Plaintiff seeks the Court to allow a jury to award non-economic damages in excess of the statutory cap set forth in Idaho Code § 6-1603. The Court must deny this request based on the fact that the claims that would even allow non-economic damages to be considered have been dismissed making this request moot. Contract based claims do not allow emotional distress damages under Idaho law. Brown v. Fritz, 699 P.2d 1371, 1377 (1985). Additionally, Plaintiff has not identified what particular damages should be exempt from the non-economic damages cap if it was applicable and has not established facts to warrant the award of such damages. For these reasons the motion is denied.


The Court finds that based on the ambiguous language of the Policy, the Policy must be construed in favor of Plaintiff and he is entitled to the lifetime benefit of $5,000 per month for his disability. All other claims of Plaintiff are denied as a matter of law.

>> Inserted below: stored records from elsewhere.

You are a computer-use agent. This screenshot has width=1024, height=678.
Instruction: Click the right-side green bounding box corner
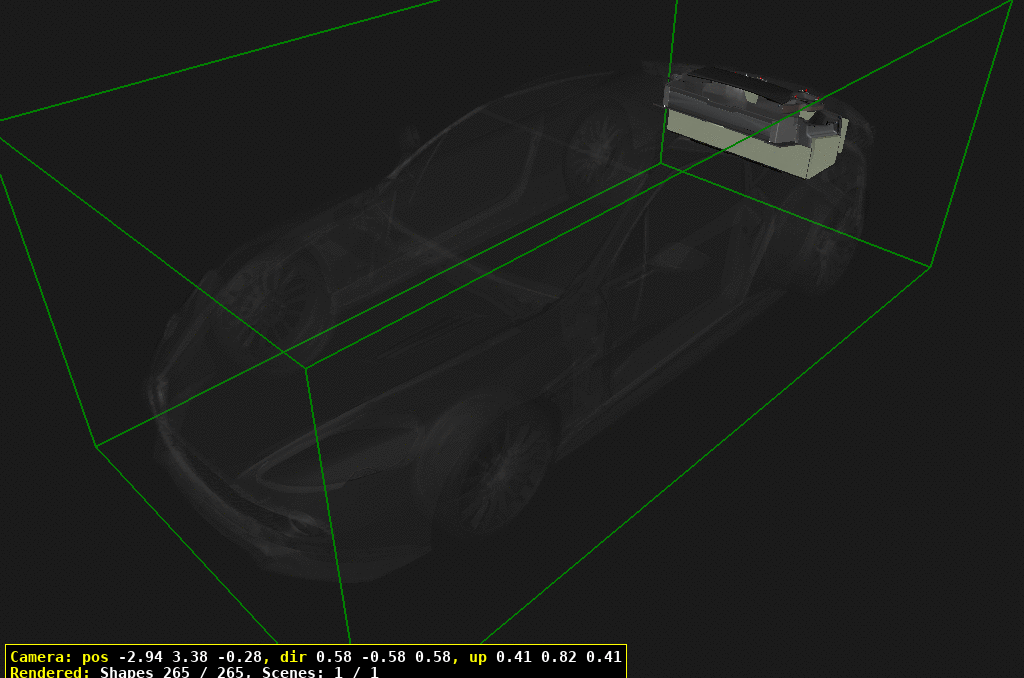931,267
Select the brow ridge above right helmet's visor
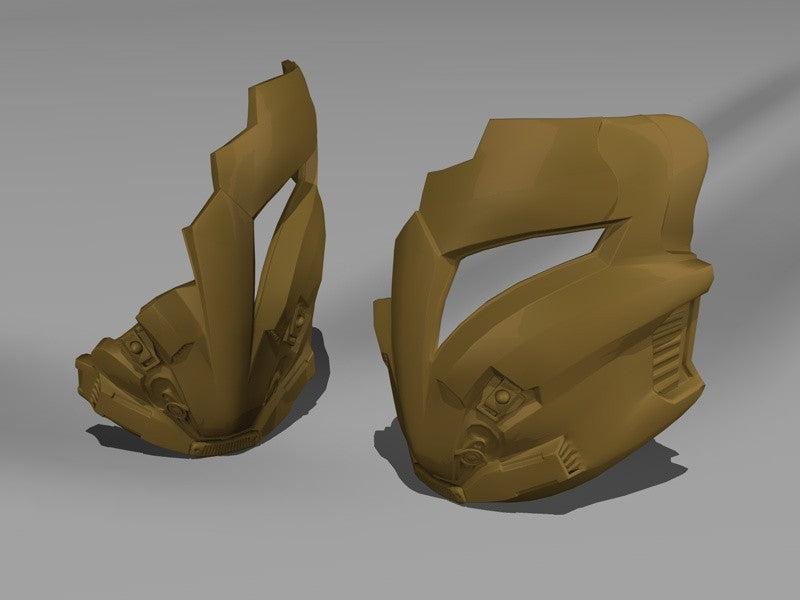This screenshot has height=600, width=800. click(x=531, y=232)
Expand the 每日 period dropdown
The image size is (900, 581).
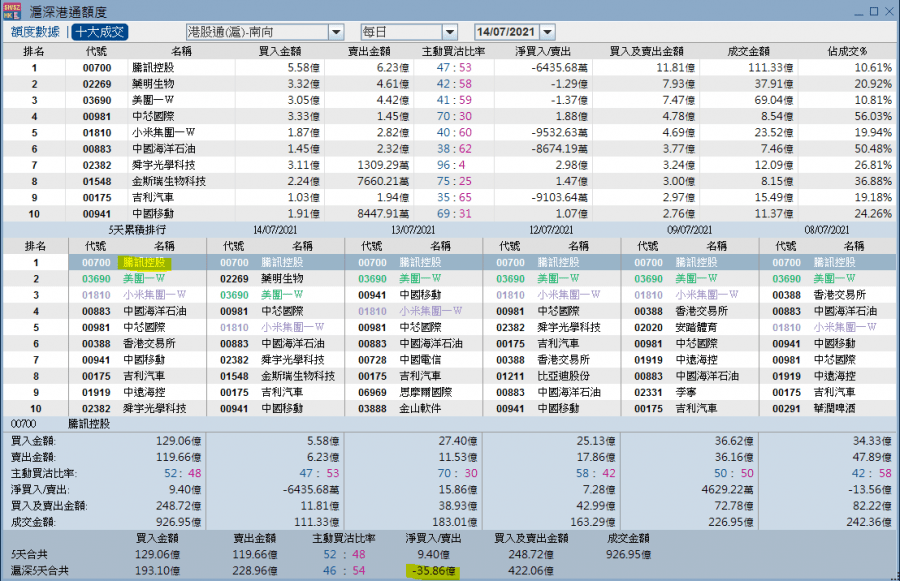tap(450, 32)
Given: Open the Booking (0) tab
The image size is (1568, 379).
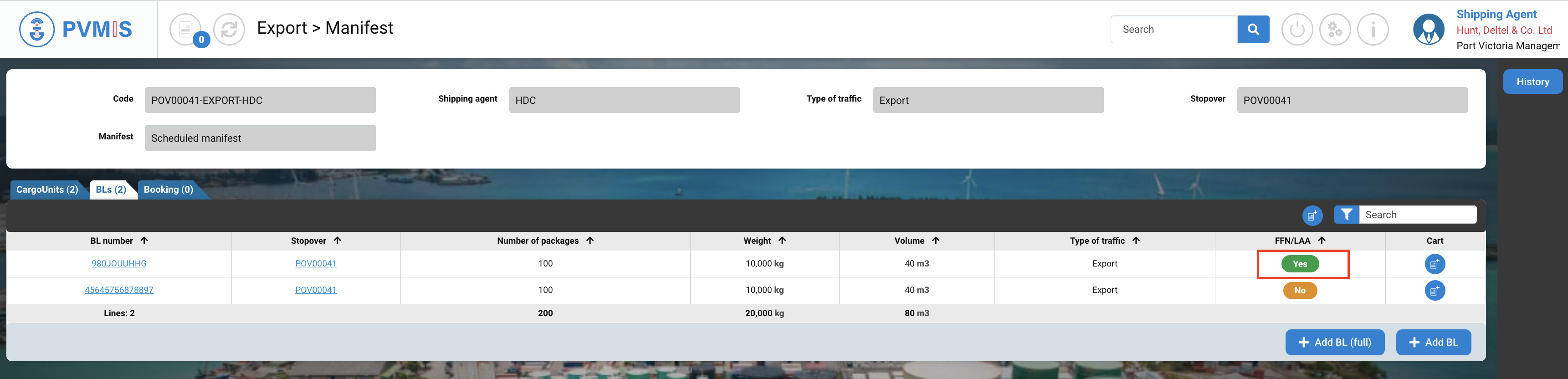Looking at the screenshot, I should pyautogui.click(x=169, y=190).
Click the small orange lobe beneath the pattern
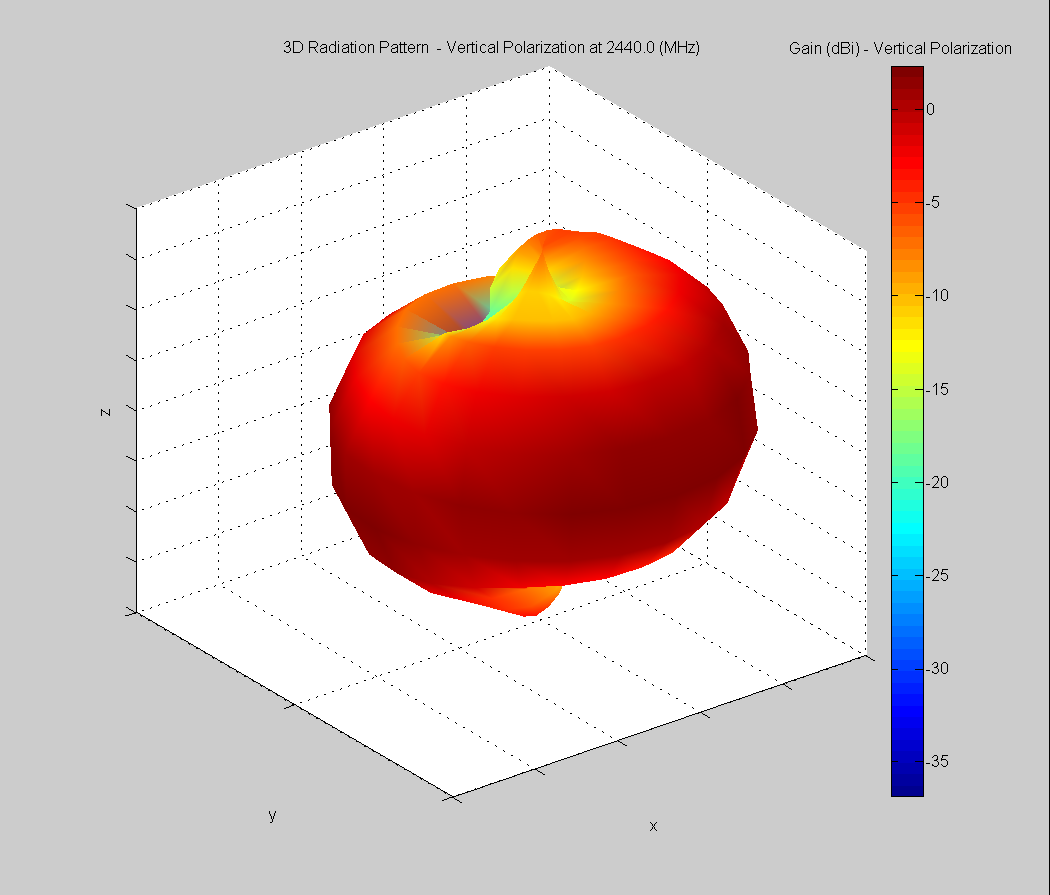Screen dimensions: 1050x895 (525, 598)
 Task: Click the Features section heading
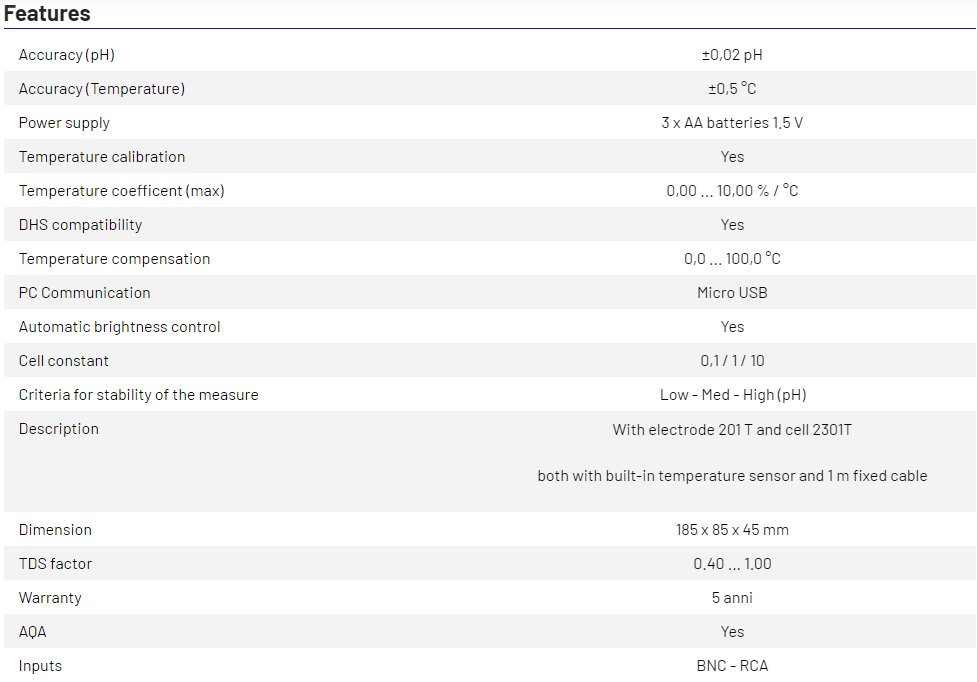[x=47, y=14]
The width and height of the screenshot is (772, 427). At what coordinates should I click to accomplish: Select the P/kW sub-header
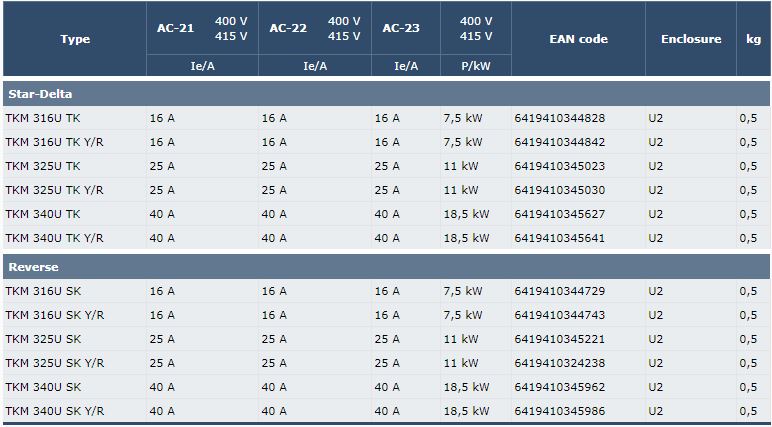pyautogui.click(x=476, y=66)
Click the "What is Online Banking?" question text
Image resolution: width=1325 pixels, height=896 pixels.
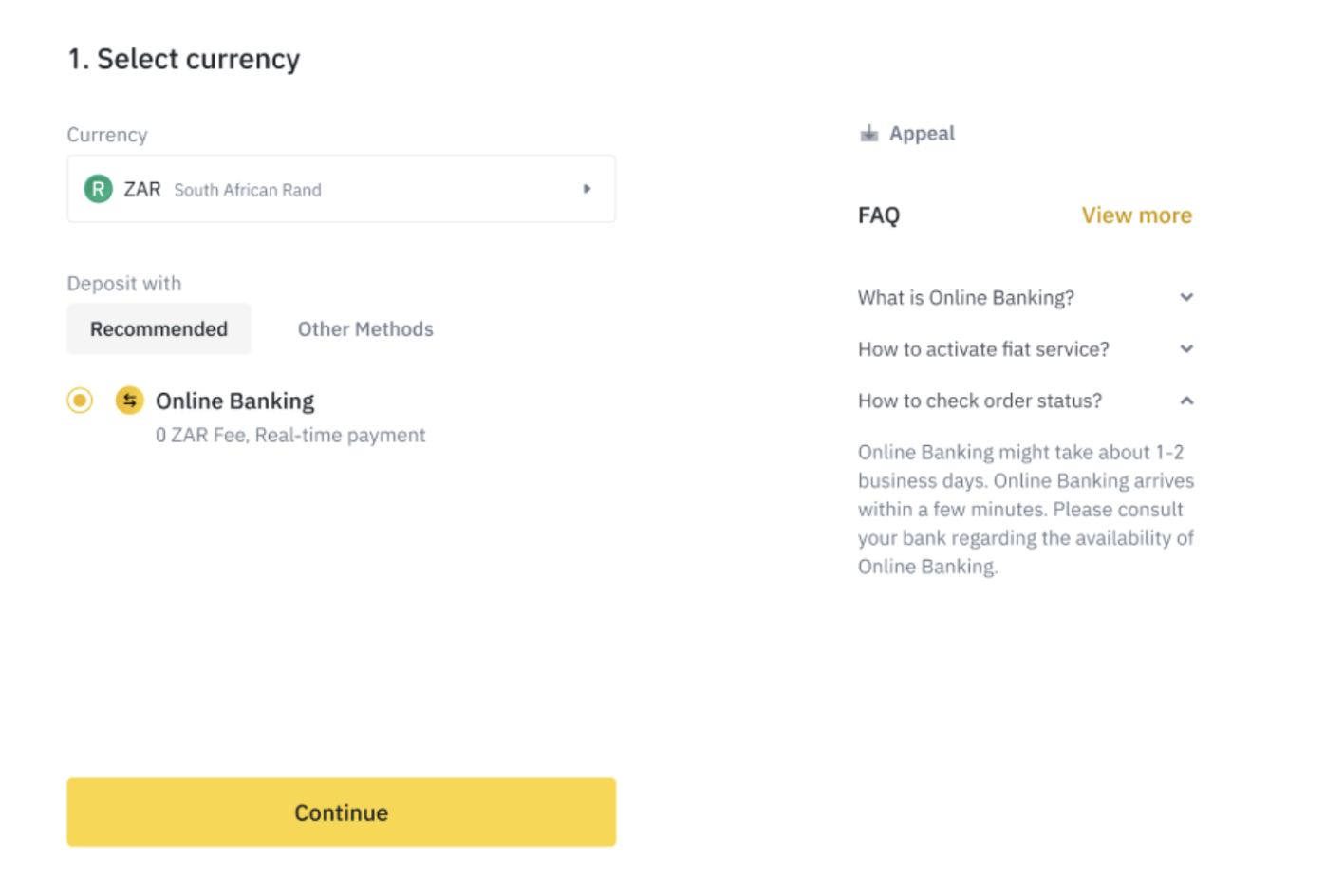[965, 298]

1. Plaintiff's Motion for Partial Summary Judgement (Dkt. 18) is GRANTED IN PART AND DENIED IN PART. The motion is granted on the breach of contract claim and denied as to the promissory estoppel claim which is deemed moot by the ruling on the breach of contract claim. 2. Defendant's Motion for Summary Judgment (Dkt. 23) is GRANTED IN PART AND DENIED IN PART. The motion is granted on Plaintiff's claims of bad faith and negligent adjustment, denied on the breach of contract claim and the promissory estoppel claim is dismissed as being moot. 3. The parties' Motions to Strike (Dkts. 27, 28, 36 and 39) are deemed MOOT. 4. Plaintiff's Motion for Relief from Scheduling Order (Dkt. 50) is DENIED. 5. Plaintiff's Motion to Amend the Complaint to Allege a Claim for Punitive Damages (Dkt. 51) is DENIED. 6. Plaintiff's Motion to Preclude Application of the Non-Economic Damages Limitation (Dkt. 52) is DENIED. 7. Plaintiff's counsel shall submit a proposed Judgment consistent with this Memorandum Decision and Order for the Court's consideration.


1. The Court is not alone in determining the Policy is ambiguous as two different agents of Defendants reached differing interpretations of the same policy.